Oxygen Therapy Administration Procedure by Nasal Cannula

Definition of Oxygen Therapy:

Oxygen therapy is a method by which oxygen is administered in low concentration through a cannula which is disposable plastic device with two protruding prongs for insertion into the nostrils or administering oxygen to the patient by means of a mask according to requirement of patient. In this article I have discussed mainly nasal cannula oxygen therapy administration guidelines for nurses.

Nasal cannula oxygen therapy
Fig: Nasal cannula oxygen therapy

Indications of Oxygenation or Oxygen Therapy:

1. Any individual with one or more of the following:

  • Peri and post cardiac or respiratory arrest.
  • Hypoxia diminished blood oxygen levels (oxygen saturation levels of <92%).
  • Acute and chronic hypoxemia.
  • Signs and symptoms of shock.
  • Low cardiac output and metabolic acidosis (HCO3 18mmol/l).
  • Chronic type two respiratory failure (hypoxia and hypercapnia.

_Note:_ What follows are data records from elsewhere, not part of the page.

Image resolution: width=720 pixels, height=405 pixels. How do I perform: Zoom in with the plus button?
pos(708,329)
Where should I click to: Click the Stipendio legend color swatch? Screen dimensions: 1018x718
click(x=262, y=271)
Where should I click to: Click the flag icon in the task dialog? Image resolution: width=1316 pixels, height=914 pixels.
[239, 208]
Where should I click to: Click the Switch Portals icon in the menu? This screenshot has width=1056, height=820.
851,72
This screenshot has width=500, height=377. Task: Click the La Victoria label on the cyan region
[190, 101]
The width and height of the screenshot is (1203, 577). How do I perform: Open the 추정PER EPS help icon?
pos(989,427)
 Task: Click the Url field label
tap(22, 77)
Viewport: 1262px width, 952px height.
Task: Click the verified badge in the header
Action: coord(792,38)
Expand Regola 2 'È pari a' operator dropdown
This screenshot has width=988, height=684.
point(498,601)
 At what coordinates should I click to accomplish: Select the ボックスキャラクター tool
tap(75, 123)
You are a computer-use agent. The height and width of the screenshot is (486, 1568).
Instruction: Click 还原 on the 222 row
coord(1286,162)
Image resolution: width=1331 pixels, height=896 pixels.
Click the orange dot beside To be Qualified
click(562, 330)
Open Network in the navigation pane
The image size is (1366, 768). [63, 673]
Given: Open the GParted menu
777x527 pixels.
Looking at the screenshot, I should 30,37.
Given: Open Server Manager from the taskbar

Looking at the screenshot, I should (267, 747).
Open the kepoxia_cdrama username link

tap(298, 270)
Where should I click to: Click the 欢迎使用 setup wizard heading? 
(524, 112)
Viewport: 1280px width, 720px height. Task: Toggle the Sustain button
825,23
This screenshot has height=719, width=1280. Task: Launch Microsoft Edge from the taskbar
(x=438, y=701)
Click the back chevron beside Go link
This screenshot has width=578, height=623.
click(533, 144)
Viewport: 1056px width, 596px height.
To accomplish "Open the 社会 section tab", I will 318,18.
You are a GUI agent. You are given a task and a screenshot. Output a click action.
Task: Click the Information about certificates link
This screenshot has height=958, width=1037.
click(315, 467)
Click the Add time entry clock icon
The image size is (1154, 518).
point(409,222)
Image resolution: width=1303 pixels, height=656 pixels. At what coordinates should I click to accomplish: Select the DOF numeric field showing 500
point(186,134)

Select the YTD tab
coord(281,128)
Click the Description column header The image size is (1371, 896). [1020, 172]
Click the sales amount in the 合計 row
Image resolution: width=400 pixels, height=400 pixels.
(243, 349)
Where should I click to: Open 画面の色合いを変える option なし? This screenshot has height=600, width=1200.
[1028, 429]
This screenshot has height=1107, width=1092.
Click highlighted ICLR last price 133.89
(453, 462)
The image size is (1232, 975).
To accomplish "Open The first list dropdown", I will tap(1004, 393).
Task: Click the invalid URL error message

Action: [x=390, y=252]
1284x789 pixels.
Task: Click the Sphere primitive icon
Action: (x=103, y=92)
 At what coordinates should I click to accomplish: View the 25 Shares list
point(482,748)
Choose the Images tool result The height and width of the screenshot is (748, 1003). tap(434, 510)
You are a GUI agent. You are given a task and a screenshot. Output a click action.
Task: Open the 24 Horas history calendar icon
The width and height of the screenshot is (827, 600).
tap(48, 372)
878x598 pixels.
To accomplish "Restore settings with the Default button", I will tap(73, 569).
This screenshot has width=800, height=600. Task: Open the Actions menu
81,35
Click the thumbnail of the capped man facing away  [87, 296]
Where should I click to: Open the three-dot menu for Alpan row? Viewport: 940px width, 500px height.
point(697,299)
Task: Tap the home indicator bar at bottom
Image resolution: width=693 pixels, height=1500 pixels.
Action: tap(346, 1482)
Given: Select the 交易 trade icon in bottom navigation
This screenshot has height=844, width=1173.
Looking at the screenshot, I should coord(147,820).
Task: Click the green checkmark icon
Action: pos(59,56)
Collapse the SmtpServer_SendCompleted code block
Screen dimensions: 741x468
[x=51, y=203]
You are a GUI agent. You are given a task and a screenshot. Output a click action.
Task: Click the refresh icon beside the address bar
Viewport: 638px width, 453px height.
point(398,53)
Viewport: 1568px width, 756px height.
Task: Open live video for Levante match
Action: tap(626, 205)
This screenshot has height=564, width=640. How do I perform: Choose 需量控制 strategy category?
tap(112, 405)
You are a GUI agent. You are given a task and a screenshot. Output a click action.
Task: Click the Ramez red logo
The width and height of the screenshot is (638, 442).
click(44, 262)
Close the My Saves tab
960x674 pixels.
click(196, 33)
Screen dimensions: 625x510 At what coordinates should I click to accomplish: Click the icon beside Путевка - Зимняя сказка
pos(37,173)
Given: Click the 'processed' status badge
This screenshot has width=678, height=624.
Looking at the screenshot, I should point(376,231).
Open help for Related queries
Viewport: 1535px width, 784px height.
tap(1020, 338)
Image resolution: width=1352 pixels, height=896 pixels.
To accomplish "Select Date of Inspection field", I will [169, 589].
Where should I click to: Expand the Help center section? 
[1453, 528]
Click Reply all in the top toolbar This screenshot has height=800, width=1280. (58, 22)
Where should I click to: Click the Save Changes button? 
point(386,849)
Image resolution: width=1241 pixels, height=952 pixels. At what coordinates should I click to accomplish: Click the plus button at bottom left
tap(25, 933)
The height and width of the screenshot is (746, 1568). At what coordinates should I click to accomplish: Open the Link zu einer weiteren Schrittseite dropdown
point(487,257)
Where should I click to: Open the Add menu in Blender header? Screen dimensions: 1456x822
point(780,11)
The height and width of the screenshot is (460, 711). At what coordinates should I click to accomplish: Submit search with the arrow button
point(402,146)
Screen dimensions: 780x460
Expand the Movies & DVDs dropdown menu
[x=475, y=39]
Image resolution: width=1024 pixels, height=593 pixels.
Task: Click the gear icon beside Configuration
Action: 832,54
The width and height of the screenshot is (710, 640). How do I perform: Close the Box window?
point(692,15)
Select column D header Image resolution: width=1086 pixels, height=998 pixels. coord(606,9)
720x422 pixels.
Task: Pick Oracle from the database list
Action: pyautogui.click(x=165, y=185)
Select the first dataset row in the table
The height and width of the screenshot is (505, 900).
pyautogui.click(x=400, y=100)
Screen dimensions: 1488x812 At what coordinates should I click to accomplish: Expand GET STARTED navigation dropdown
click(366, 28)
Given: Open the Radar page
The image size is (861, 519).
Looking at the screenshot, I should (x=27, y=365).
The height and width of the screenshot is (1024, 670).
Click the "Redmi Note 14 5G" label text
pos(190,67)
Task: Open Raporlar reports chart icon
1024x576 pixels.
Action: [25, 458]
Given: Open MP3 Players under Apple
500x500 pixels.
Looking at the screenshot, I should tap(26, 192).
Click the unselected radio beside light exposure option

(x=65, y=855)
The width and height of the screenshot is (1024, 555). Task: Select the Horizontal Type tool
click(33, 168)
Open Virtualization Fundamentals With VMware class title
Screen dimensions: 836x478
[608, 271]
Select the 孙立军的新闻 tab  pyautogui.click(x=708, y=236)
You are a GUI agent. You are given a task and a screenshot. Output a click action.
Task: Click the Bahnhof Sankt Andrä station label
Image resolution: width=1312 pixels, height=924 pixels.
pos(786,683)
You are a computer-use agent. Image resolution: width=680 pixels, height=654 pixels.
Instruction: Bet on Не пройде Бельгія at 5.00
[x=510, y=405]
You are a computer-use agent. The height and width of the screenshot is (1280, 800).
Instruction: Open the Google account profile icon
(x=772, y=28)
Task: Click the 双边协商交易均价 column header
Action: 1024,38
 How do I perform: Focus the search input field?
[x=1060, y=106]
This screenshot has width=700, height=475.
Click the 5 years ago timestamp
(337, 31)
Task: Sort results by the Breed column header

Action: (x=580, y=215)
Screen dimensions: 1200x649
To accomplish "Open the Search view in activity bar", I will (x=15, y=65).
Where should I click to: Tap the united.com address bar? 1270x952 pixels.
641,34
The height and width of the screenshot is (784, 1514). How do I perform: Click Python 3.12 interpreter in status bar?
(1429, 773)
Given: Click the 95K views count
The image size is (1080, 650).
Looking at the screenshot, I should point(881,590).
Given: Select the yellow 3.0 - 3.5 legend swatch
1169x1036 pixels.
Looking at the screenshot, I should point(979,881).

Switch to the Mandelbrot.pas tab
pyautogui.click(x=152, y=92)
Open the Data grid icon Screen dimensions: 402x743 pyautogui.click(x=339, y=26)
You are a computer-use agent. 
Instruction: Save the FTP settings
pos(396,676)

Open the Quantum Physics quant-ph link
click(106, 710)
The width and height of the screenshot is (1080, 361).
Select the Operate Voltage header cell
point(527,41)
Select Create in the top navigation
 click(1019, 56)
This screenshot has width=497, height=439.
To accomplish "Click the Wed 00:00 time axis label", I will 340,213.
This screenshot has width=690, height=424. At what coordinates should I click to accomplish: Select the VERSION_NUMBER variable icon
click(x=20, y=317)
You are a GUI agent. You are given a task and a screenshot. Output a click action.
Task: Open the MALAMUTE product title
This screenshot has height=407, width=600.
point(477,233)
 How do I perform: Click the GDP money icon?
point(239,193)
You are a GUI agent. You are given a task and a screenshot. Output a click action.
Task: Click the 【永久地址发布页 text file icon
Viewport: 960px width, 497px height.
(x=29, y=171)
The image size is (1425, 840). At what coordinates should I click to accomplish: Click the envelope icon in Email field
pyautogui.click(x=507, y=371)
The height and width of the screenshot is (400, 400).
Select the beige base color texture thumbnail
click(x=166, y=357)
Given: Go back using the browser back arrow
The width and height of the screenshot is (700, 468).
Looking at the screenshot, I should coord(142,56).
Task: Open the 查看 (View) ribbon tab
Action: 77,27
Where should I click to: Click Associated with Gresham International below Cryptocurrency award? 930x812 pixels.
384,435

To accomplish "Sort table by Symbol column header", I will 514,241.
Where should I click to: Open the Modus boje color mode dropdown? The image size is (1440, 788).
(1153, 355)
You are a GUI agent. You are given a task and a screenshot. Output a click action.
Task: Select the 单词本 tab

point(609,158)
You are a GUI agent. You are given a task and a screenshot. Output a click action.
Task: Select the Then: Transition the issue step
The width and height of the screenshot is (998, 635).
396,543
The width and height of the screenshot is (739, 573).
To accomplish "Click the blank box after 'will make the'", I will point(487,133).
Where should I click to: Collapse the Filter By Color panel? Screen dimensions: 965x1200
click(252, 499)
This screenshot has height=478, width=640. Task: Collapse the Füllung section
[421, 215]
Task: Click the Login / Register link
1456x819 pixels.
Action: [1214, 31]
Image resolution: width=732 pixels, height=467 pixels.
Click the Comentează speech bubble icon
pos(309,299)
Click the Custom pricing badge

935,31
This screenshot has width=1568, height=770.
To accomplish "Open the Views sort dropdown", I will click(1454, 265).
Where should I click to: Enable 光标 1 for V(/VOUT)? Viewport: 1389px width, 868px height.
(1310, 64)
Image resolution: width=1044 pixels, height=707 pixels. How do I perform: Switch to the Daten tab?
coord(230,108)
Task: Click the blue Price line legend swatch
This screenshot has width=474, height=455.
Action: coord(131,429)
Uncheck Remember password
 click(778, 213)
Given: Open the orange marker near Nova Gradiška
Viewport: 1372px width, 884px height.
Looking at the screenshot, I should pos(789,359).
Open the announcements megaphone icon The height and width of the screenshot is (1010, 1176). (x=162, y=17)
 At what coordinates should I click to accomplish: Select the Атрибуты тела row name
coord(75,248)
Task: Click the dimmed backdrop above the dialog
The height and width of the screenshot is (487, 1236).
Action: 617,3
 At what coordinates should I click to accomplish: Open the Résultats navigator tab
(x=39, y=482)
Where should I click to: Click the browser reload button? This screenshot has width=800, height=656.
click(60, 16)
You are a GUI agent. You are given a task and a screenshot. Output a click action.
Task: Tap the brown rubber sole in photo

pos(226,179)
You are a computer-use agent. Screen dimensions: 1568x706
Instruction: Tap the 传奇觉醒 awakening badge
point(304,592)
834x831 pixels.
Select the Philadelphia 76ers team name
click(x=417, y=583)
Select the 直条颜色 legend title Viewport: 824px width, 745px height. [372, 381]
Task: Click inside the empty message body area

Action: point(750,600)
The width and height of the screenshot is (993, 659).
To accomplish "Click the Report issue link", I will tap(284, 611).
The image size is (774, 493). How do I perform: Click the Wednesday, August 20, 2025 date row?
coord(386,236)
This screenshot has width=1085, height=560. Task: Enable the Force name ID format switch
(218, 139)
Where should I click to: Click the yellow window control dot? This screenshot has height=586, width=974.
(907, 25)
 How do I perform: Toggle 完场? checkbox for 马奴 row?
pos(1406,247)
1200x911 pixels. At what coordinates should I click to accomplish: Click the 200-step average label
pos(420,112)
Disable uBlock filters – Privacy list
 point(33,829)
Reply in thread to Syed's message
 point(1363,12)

2. Despite a lack of supportive data, Oxygen is also administered in the following conditions:

  1. Dyspnoea without hypoxemia,
  2. Post-operatively, dependent on instruction from surgical team,
  3. Treatment of pneumothorax,
  4. Anaemia,
  5. Asphyxia,
  6. Poisoning,
  7. Drowning,
  8. During severe case of injury,
  9. Bronchial asthma,
  10. Cardiac asthma,
  11. Chest trauma,
  12. After severe haemorrhage.

Methods of Oxygen Therapy Administration by Nasal Cannula in Nursing:

1. Equipment:

  • Articles needs for oxygen therapy,
  • Oxygen source,
  • Nasal cannula with connecting tubes,
  • Humidifier with distilled water,
  • Flow meter,
  • Gauze pads,
  • “No smoking” signs.

2. Procedure:

  1. Review chart for physician’s order for oxygen to ensure that it includes method o delivery, flow rate, titration orders; identify client.
  2. Wash your hands.
  3. Identify client and proceed with 5 rights of medication administration. Explain procedure to client. Explain that oxygen will ease dyspnea or discomfort, and inform client concerning safety precautions associated with oxygen use. Encourage him or her to breathe through the nose.
  4. Assist client to semi- or high Fowler’s position, if tolerated.
  5. Insert flow meter into wall outlet. Attach oxygen tubing to nozzle on flow meter. If using a high O2 flow, attach humidifier. Attach oxygen tubing to humidifier.
  6. Turn on the oxygen at the prescribed rate (Fig. 5). Check that oxygen is flowing through tubing.
  7. Hold nasal cannula in proper position with prongs curving downward.
  8. Place cannula prongs into nares.
  9. Wrap tubing over and behind ears.
  10. Adjust plastic slide under chin until cannula fits snugly.
  11. Place gauze at ear beneath tubing as necessary.
  12. If prongs dislodge from nares, replace promptly.
  13. Assess for proper functioning of equipment and observe client’s initial response to therapy.
  14. Ensure that safety precautions are followed.
  15. Wash hands.
  16. Document time, flow rate and observations made on patient.
  17. Encourage patient to breathe through his/her nose with mouth closed.
  18. Remove and clean the cannula with soap and water, dry and replace every 8 hours. Assess nares at least every 8 hours.